Cuando Primo Levi, superviviente de Auschwitz, vio las ruinas de Viena tras la Segunda Guerra Mundial, se sintió abrumado por una «fuerte y amenazadora sensación de que en todas partes estaba presente una maldad irreparable y definitiva, acurrucada en las entrañas de Europa y el mundo, la semilla del daño futuro».

El libro de Greene podría resumirse en esta advertencia: un día cualquiera surgirá un desafío, no necesariamente violento, y no tendremos la habilidad de afrontarlo con las medidas adecuadas. Tampoco seremos capaces de deshacernos de nuestros miedos, porque tenemos el instinto de retroceder ante cualquier peligro, por pequeño que sea.

«No todos ‒escribe‒ estamos prevenidos para aquello a lo que tenemos que enfrentarnos en el mundo real: la guerra. Dicha guerra existe en varios planos. El más evidente es que tenemos rivales en el otro bando. El mundo se ha ido volviendo cada vez más competitivo y desagradable. En la política, la empresa e incluso las artes, nos enfrentamos a adversarios que harían casi cualquier cosa para sacarnos ventaja. Sin embargo, más preocupantes y complejas resultan las batallas que arrostramos con quienes supuestamente están de nuestra parte». La cultura actual «puede negar esta realidad y promover una imagen más moderada, pero la conocemos y percibimos en nuestras cicatrices de batalla».

Carga del río Igán del Regimiento Cazadores de Alcántara 14º de Caballería en 1921, durante la Guerra del Rif. Cuadro de Augusto Ferrer-Dalmau. | Wikimedia Commons

Al igual que hacen los divulgadores de la filosofía estoica con Marco Aurelio, el autor está convencido de que Napoleón o Escipión el Africano nos pueden brindar un conocimiento práctico sobre cómo defendernos de aquellos que, siendo más agresivos que los demás, quieren conseguir sus objetivos por las buenas o por las malas.

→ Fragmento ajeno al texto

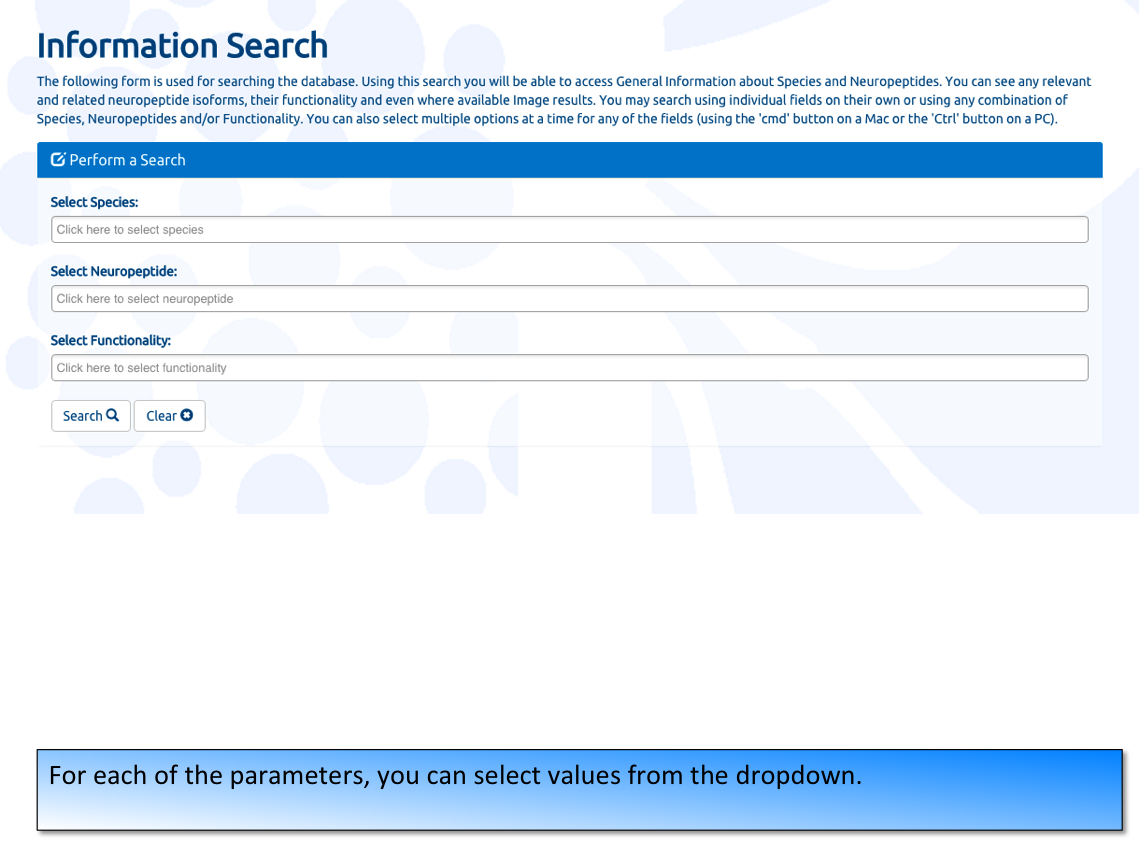Click the edit icon beside Perform a Search
This screenshot has height=855, width=1140.
[58, 159]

«Y ese conocimiento ‒añade‒ no trata de cómo alcanzar más fuerza para obtener lo que queremos o defendemos, sino de cómo ser más racionales y mejores estrategas cuando se llega al conflicto».

Incluso para promocionar valores como el pacifismo, «tienes que estar dispuesto a luchar por él y orientarte hacia unos resultados, pues el simple sentimiento bueno y cálido que expresan tales ideas no hará que lo consigas».

A propósito de esto último. hay algo más que quizá merezca la pena apuntar. Lo decía Christopher Hitchens en Amor, pobreza y guerra (Debate, 2010): «Siempre podremos estar seguros de una cosa: los mensajeros de la incomodidad y el sacrificio serán apedreados y acribillados por los que quieren conservar su satisfacción a cualquier precio».